● EXERCISE 1: In two sentences, summarize the passage on alternative lending in Virginia.
● EXERCISE 2:
Answer these questions using the passage on alternative lending in Virginia:
(a) According to the earlier Cooper Center study, about what share of Virginia households earn less than their basic needs?
(b) Who is named as the study author?
(c) Compared with banks and credit unions, what kind of loans do the alternative lending companies offer?
● EXERCISE 3: Continue the passage on alternative lending in Virginia from the point where it stops.

● PASSAGE GIVEN:
[start]
The federal banking statistics noted that black Virginia families are more likely to use alternative-financing schemes than white households. Evidently, lending companies target neighborhoods with more black households.

The study, however, is limited and does not establish whether these businesses are found within the neighborhood because residents use such loans, or whether households use these loans because they are easily accessible.

An earlier study conducted by the Cooper Center revealed that almost 25% of households in Virginia earn less than their basic needs, and nearly 28% do not have cash savings, assets or a financial buffer to support their unexpected financial problems. Families in the low-income bracket are the ones who frequently apply for alternative loans. Unfortunately, these alternative financing sources consume their financial reserves.

According to Rebecca Tippet, the study author, alternative loans target low-income households by extending their paycheck. On the downside, these financial services undermine their capacity to build financial security.

Unlike mainstream credit unions and banks, these alternative lending companies offer short-term loans in smaller amounts but at considerably higher interest rates and charges. In effect, borrowers repay up to triple-digit interest rates and fees when combined.
[end]
● Item position entries:
[start]
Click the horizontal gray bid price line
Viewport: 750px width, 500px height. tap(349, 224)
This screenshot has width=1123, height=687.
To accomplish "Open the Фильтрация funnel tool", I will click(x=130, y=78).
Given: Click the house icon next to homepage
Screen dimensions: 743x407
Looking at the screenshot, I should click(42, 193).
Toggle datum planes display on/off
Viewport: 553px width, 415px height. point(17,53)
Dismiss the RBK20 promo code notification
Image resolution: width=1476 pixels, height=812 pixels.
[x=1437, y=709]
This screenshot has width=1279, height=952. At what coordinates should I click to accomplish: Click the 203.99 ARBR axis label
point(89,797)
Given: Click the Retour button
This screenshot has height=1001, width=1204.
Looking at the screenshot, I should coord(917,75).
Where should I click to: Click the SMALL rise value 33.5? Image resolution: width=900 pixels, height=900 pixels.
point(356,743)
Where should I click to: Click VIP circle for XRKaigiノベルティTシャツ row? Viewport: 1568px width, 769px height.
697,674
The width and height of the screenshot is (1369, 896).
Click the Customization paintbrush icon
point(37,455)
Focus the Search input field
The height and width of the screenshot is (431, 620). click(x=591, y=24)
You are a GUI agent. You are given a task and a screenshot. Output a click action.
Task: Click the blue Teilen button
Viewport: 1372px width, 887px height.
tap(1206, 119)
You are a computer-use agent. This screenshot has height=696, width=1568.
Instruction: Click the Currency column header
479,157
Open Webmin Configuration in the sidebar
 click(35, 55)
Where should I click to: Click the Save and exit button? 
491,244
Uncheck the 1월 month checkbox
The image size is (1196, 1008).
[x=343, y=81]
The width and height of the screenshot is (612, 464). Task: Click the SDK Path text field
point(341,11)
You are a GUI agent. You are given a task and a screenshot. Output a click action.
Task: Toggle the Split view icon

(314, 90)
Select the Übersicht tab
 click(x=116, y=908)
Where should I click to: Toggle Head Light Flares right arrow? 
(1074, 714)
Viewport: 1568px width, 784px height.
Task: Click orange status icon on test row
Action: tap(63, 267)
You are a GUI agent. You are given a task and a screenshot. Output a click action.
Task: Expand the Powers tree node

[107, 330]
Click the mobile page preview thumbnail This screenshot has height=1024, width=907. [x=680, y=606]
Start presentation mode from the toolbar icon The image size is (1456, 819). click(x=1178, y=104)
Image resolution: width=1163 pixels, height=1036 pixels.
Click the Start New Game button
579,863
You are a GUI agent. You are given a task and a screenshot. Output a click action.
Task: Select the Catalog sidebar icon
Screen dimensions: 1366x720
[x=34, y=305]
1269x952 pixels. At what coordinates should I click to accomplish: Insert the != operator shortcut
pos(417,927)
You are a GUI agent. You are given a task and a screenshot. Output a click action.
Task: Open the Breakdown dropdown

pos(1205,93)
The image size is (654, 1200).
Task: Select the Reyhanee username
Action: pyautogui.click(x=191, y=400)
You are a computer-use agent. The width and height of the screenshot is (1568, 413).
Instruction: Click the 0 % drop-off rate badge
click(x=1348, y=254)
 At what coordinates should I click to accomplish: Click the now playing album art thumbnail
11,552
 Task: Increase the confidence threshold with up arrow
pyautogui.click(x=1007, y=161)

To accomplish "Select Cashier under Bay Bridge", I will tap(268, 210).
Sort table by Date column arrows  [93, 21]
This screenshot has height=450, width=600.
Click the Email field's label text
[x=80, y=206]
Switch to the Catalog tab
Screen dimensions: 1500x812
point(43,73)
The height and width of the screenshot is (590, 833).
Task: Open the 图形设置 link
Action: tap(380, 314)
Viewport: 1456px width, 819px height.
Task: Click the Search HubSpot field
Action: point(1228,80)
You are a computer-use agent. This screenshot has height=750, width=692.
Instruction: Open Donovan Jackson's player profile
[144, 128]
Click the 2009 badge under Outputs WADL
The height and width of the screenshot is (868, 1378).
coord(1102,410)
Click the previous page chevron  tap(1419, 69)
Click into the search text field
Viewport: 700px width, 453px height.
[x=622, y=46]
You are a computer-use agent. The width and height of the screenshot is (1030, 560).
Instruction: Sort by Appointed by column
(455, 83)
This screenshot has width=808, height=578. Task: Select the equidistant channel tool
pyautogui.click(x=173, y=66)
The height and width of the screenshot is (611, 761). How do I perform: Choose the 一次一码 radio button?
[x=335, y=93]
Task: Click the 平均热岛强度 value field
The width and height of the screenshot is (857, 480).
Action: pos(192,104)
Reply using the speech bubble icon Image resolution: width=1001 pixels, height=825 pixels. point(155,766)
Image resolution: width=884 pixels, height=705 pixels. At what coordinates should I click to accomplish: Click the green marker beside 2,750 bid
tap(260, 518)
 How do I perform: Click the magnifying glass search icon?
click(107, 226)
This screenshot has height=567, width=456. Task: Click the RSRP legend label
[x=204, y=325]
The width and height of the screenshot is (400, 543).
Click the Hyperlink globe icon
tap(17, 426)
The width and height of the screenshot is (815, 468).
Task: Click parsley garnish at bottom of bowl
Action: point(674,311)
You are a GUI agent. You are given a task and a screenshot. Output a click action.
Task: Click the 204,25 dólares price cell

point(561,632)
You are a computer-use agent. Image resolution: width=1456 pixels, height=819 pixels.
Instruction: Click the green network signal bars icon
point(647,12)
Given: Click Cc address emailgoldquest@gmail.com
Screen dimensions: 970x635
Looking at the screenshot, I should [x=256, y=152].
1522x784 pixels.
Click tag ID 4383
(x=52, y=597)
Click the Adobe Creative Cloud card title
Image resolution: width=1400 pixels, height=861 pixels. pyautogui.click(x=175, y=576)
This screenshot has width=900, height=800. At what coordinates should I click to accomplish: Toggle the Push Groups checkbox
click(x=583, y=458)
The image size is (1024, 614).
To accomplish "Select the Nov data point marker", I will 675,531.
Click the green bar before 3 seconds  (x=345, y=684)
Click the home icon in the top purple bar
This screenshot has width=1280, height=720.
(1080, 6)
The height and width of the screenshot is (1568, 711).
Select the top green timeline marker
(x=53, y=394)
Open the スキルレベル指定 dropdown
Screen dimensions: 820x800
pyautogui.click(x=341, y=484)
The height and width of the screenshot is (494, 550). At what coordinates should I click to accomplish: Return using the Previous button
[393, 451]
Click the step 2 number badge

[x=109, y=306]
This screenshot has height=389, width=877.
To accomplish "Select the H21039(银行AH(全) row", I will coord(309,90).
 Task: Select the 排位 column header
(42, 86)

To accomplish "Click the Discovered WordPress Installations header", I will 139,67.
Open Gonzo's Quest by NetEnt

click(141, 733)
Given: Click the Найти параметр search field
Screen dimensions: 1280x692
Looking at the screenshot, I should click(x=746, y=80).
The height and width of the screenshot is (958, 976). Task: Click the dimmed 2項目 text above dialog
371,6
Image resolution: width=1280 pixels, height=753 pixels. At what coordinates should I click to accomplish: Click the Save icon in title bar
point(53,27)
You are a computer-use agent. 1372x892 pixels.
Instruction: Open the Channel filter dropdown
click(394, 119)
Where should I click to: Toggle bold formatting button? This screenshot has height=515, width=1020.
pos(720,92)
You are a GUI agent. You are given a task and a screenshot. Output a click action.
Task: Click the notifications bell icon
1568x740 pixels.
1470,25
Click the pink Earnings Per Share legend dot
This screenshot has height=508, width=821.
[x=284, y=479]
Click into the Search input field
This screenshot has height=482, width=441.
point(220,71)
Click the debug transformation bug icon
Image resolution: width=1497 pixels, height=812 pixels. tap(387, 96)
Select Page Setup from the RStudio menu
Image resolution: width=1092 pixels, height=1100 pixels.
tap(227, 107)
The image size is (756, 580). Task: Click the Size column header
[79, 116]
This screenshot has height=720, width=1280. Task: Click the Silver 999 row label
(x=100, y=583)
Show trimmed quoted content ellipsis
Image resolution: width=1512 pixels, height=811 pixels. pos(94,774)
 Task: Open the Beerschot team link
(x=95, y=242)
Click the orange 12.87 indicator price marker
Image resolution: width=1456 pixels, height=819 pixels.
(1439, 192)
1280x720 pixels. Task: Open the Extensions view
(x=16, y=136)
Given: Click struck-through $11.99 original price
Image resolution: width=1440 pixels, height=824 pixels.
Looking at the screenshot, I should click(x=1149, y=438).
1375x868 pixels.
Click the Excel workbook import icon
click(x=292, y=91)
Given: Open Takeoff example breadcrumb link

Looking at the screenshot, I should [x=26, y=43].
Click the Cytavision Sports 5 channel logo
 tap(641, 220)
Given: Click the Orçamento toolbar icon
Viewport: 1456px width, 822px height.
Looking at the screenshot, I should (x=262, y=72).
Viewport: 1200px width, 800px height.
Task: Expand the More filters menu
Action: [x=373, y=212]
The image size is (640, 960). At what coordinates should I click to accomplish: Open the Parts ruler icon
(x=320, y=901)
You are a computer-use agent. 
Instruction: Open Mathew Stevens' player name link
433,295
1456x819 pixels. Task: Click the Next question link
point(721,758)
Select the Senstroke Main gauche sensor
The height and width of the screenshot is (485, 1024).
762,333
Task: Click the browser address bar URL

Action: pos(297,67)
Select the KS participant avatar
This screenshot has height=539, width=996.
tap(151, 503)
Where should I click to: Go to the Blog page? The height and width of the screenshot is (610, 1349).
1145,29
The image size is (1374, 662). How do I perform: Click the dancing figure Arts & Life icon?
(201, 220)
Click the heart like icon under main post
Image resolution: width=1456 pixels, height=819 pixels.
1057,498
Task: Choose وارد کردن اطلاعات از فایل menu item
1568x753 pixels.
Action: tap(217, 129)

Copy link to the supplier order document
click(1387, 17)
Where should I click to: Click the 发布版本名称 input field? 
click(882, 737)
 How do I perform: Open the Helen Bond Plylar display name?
[end]
● EXERCISE RESULT 1: Black and low-income households in Virginia are more likely to use alternative loans, and lending companies seem to target neighborhoods with more black households, though the study can't say which causes which. These short-term loans come in smaller amounts than bank loans but carry much higher interest and fees, which drains families' reserves and weakens their ability to build financial security.

● EXERCISE RESULT 2:
(a) Almost 25%.
(b) Rebecca Tippet.
(c) Short-term loans in smaller amounts, at much higher interest rates and charges.

● EXERCISE RESULT 3:
Among the US states, Virginia remains one of the few that allows every kind of financial service, although the state has begun regulating auto-title and payday loans. As of date, auto-title lending is prohibited in 26 states and payday lending is banned in 13 states.

In a separate study, it showed that 90% of borrowers apply for short-term loans despite having conventional bank accounts because of their convenience and ease of processing. Borrowers think that it is much more difficult to qualify for loans offered by mainstream loan providers than from alternative financing services.

According to Tippet, conventional banks and credit companies need to develop alternative products to offer this market.

Although State laws have been put up to curb use of these alternative financing services, there are no alternatives available for some people to use. Policy makers from all levels must continue to explore ways to address this need.